Pour conclure, une rumeur circulait en fin de saison dans les allées F1. RedBull organise un concours annuel de modélisme dans le paddock lors de chaque rendez-vous, conviant de jolies et dynamiques jeunes femmes décomplexées appellées Las Formula Unas à se trémousser dans le paddock en sirotant quelques boissons énergétiques (et plus si affinités). Lors de chaque Grand Prix 2008, une reine de beauté fut élue selon des critères qui m'échappent, et chaque hôtesse gagnante s'est retrouvée invitée VIP pour la grande finale d'Interlagos, au Brésil.





La légende dit que la candidate Canadienne serait arrivée à l'aéroport le jour du départ, et qu'au moment de présenter sa carte (d'indentité), celle-ci aurait tendu sa carte (de visite)... et se serait évidemment vue refuser l'accès à l'avion.

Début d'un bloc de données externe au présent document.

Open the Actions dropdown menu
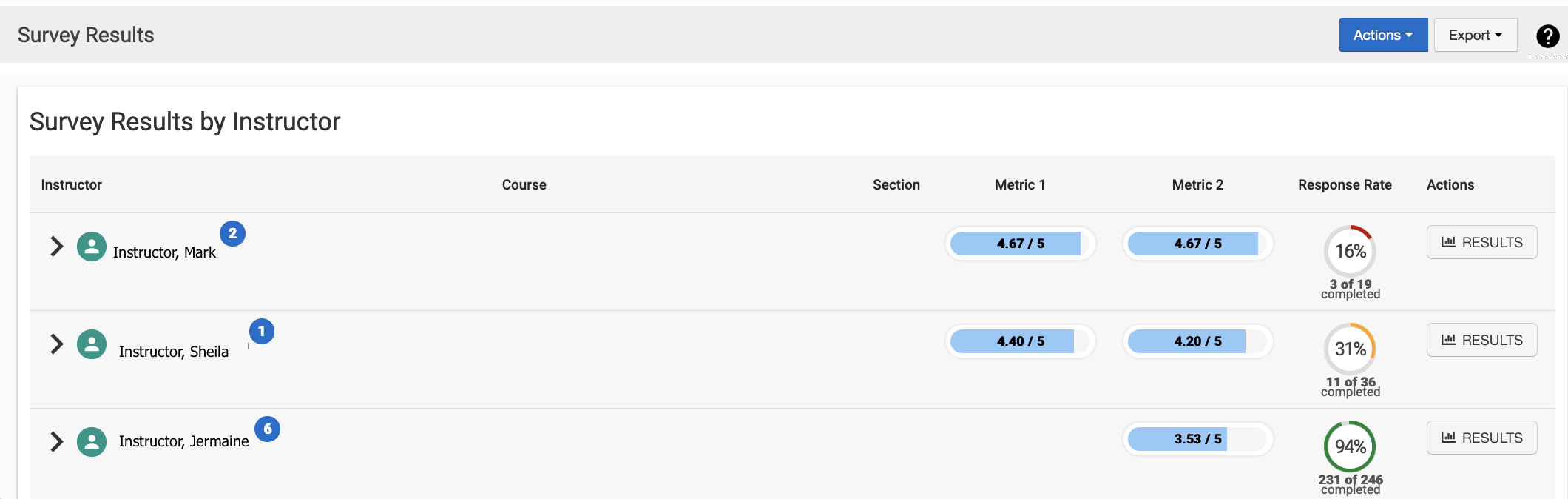 click(x=1382, y=36)
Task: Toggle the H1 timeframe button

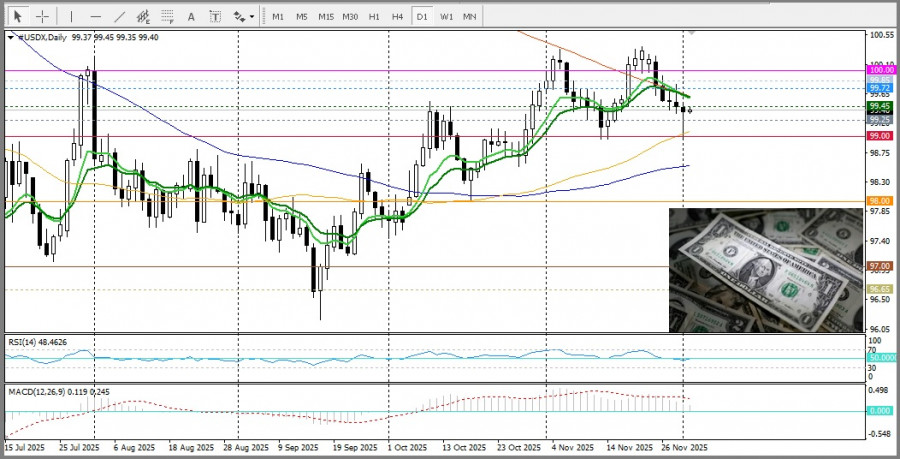Action: (x=374, y=17)
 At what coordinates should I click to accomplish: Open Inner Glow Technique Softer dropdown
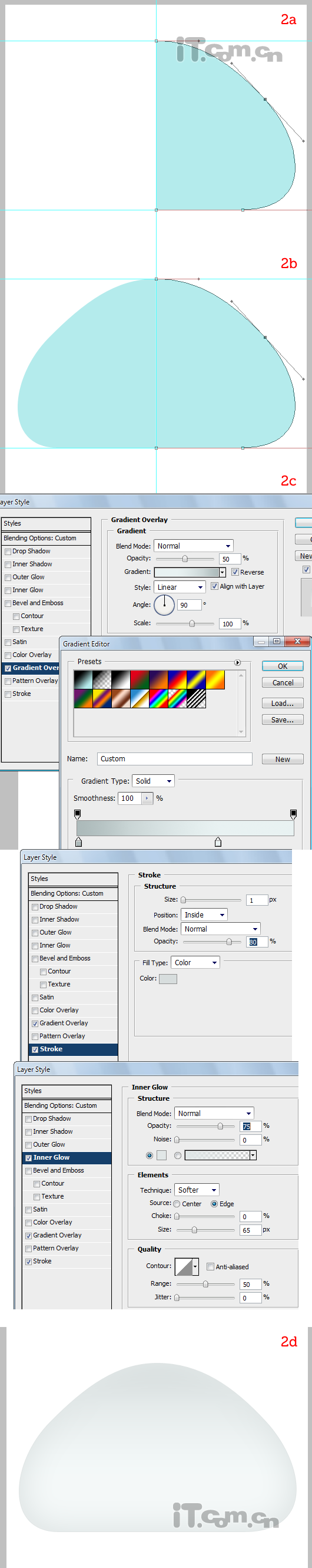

Je ne sais pas si cette histoire est vraie, mais elle a le mérite de cultiver l'intarissable mythe dont toutes les blondes du monde ont énormément de mal à se dépêtrer! J'en profite pour saluer Laura, de Formule Blonde, auteure d'un petit site français traitant l'actu de façon différente, et chez qui je retrouve ma passion et mon envie de percer progressivement dans le milieu du journalisme en sport automobile.